The experimental activity considered in this post consists of acquiring a dataset of \(n\) measurements of some quantity at discrete instants of time that, without loss of generality, can be assumed equally spaced by an interval \(\Delta T\).

The measurand, whose physical nature is immaterial for the present discussion, is taken to be constant and equal to \(\mu\). Observations are affected by additive noise modeled as a random variable \(V\) with zero mean and constant variance \(\sigma^2\).

The resulting sequence can therefore be written as

\[ x_k=\mu+v_k,\qquad k=1,\dots,n, \]

where the explicit time dependence has been omitted for the sake of clarity.

If measurement errors are furthermore assumed to be independent, a basic probabilistic model consists of \(n\) independent identically distributed (IID) random variables \(\{X_k\}_{k=1}^n\), whose realizations are \(\{x_k\}_{k=1}^n\). No assumption has yet been made about the probability distribution of \(V\).

A central result of estimation theory is that the unknown quantity \(\mu\) can be estimated using the sample mean, defined as

\[ \bar X_n=\frac{1}{n}\sum_{k=1}^n X_k. \]
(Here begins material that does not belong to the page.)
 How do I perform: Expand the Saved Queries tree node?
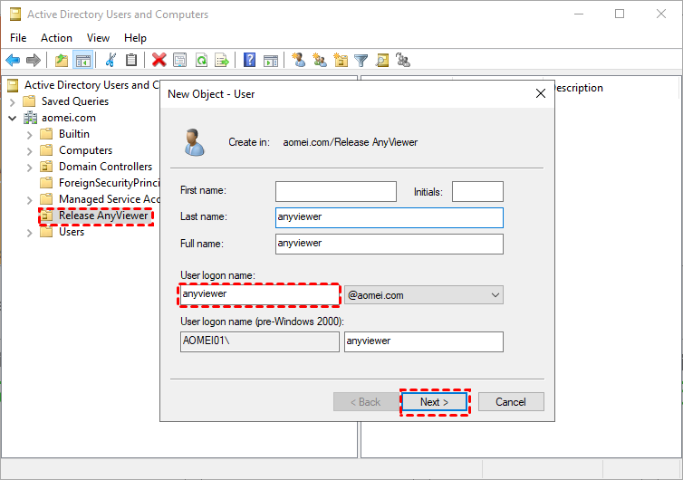[13, 101]
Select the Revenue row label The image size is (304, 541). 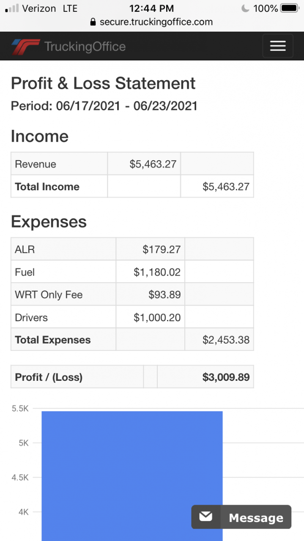click(36, 164)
Since \(\bar X_n\) is itself a random variable, the available dataset yields the numerical estimate

\[ \bar x_n=\frac{1}{n}\sum_{k=1}^n x_k. \tag{1}\]
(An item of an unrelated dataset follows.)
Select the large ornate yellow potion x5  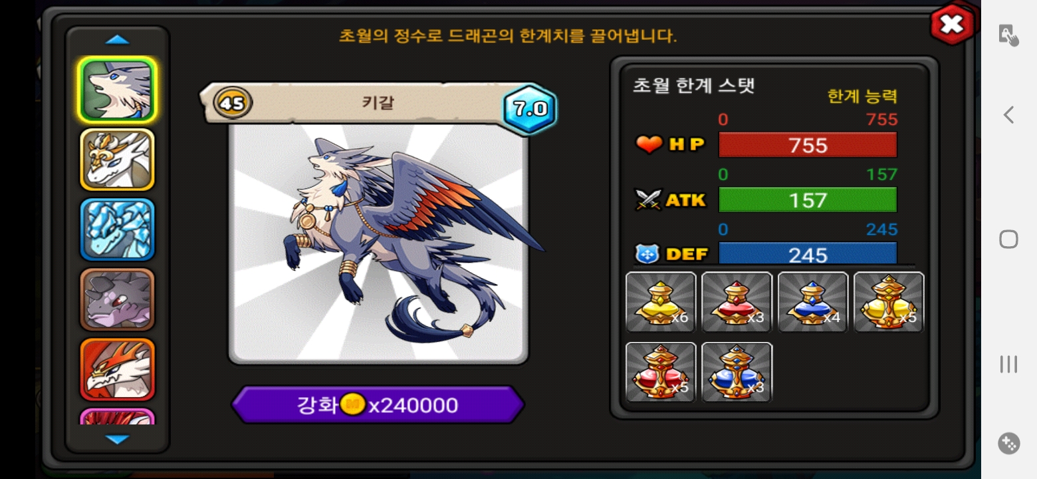[x=889, y=302]
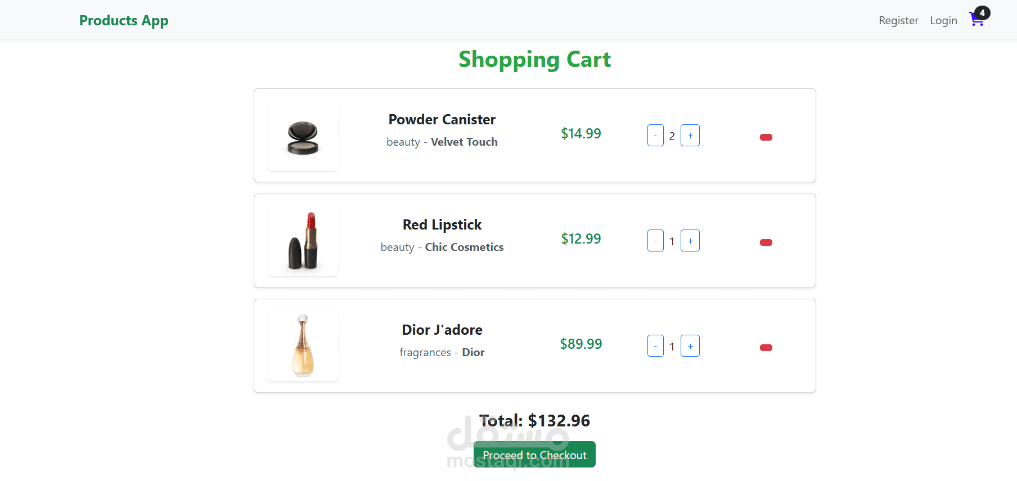Click the Powder Canister product thumbnail

(x=303, y=136)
The expectation of \(\bar X_n\) is

\[ \mathbb{E}[\bar X_n]=\frac{1}{n}\sum_{k=1}^n\mathbb{E}[X_k]=\mu. \]

This holds for every value of \(n\), meaning that the estimator is unbiased.
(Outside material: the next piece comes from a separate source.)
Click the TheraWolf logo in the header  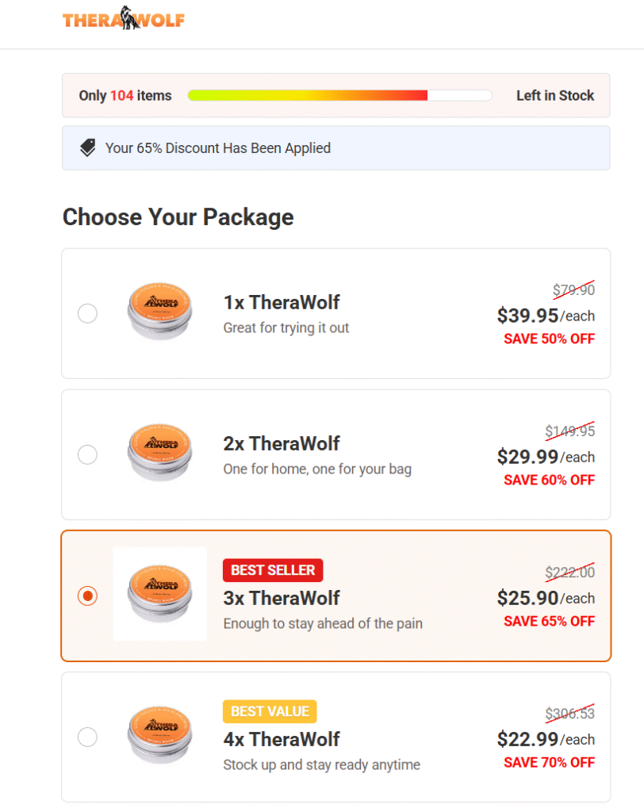pos(124,17)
The variance of \(\bar X_n\) is

\[ \mathrm{Var}(\bar X_n)=\frac{1}{n^2}\sum_{k=1}^n\mathrm{Var}(X_k)=\frac{\sigma^2}{n}, \]

showing the decrease of uncertainty as the number of observations increases. This result ultimately relies on the fact that the variance of a sum is equal to the sum of the variances if the added terms are independent (or at least pairwise uncorrelated).

Moreover, provided that \(\sigma\) is finite, the central limit theorem implies that, for sufficiently large \(n\), the distribution of \(\bar X_n\) becomes approximately Gaussian even when the original noise distribution is not.

All these results are mathematically elegant, but they also hide an important practical issue: in real experimental settings, collecting a “large” number of genuinely independent observations may be much more difficult than it first appears.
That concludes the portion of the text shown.